Candidate Q&A: Senate District 15
Special Election 2020
Our public education questionnaire was offered to legislative candidates in the September 22 special election and October 13 runoff election. Search for candidates’ responses below.
Bricklee Miller ● Levon Murphy, Jr. ● Bart Williams (WINNER of October 13 runoff) ● Joyce Meek Yates
Defeated in September 22 special election
Levon Murphy, Jr.
Defeated in September 22 special election
1. What is your experience with K-12 public schools, personally and/or with your children or family? I’m a product of public school education. Unlike most people, I’ve seen both sides. I attended a private school for a year. My children will attend public school. I have one that’s a first grader now.
2. Do you agree that the Mississippi Adequate Education Program (MAEP) should be fully funded every year? If yes, what actions will you take to ensure full funding? If no, explain why. The MAEP is the funding mechanism for our state’s public schools. See https://tpcref.org/mississippi-adequate-education-program-maep/ for information. Yes, it absolutely should. There’s a relation between being fully funded and achievement. In 2008, which is the last time MAEP was fully funded, fourth graders had the highest reading level in the nation. I will vote in favor of fully funding MAEP every time.
3. What will you do to ensure state revenue that is sufficient to provide all of the services Mississippi’s citizens need to lead productive lives? That’s where economic development comes in. Here in Choctaw County there’s an agreement where the coal mine gives our school system a certain amount of dollars yearly and that helps a lot.
4. Will you oppose vouchers that send taxpayer dollars to private schools, religious schools, home schools, or virtual schools? Why or why not? Yes, I will oppose. Those tax dollars would be taken away from the public schools which are already under funded.
5. Do you agree that all K-12 schools that receive taxpayer dollars, including private voucher schools, should be accountable to taxpayers for the quality of education they provide, using the same accountability measures as public schools? Yes, they should be held accountable. If private voucher schools are getting tax payer dollars they should be held to the same standards as public schools.
6. Public schools serve the vast majority of Mississippi students with disabilities. Do you agree that special education services in public schools should be fully funded every year? (Special education has been underfunded by the state every year since 2008.) If yes, how will you accomplish full funding? If no, explain why. Yes, we must take care of the special needs kids.

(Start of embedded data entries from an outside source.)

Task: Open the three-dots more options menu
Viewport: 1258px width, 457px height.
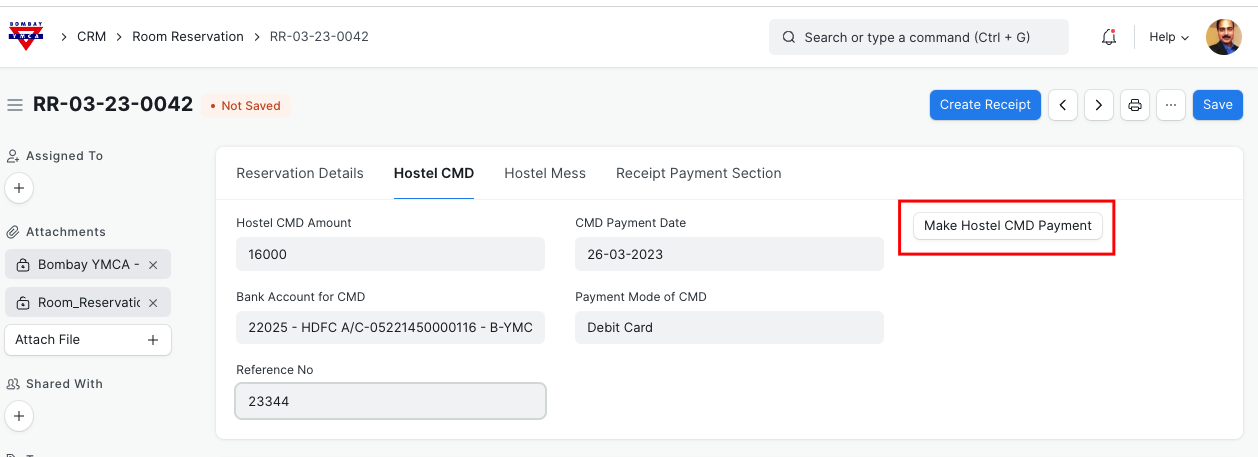Action: click(x=1170, y=105)
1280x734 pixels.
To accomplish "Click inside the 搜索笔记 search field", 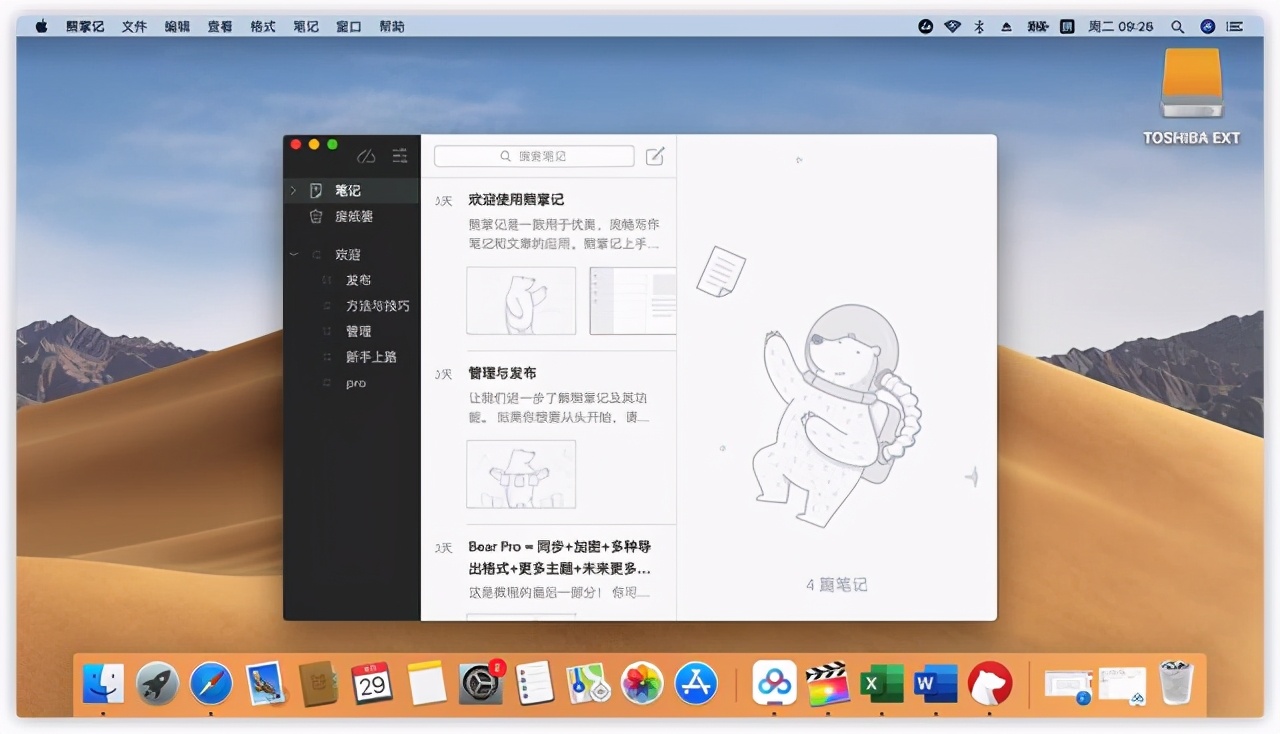I will [545, 156].
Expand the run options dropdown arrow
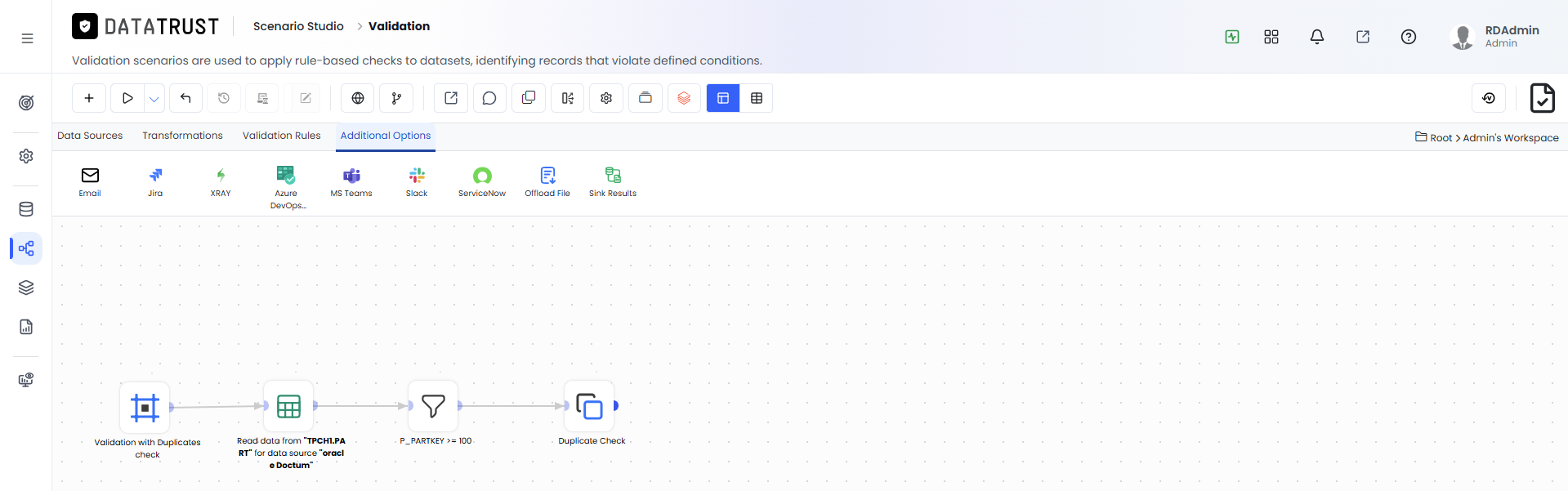 coord(154,99)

7. Do you agree that Mississippi should provide high quality early childhood education statewide? Yes. Starting them early is beneficial to them and their mental development. Children that attend pre-kindergarten have higher cognitive test scores from toddler age up to 21 years of age.
8. The nation’s top teachers say that the greatest barriers to school success for K-12 students are family stress, poverty, and learning and psychological problems. What steps do you believe legislators should take to alleviate these obstacles for Mississippi children? Family stresses are kind of out of the legislators’ control. As far as poverty and learning and psychological problems, we need to make sure we continue to bring business in creating jobs. We must make sure we fully fund special education services to aid our students with learning and psychological problems.
9. Do you support raising teacher salaries at least to the level of our neighboring states and raising pay for teacher assistants? Yes, we are currently 50th out of 50 states in teacher salary. That has to change.
10. Do you agree that retired educators (and other retired state employees) should be able to draw their retirement while serving in the Legislature? Yes. The career they choose should not ban them from being able to serve their communities.
11. Legislators have little or no staff to help them understand the many bills they must consider. Before introducing or supporting a bill that could affect public education, will you commit to seeking input from teachers, principals, superintendents, and parents of public school students in your district? Who will be advising you on education policies? I know a number of teachers and retired teachers that I could go to for advice.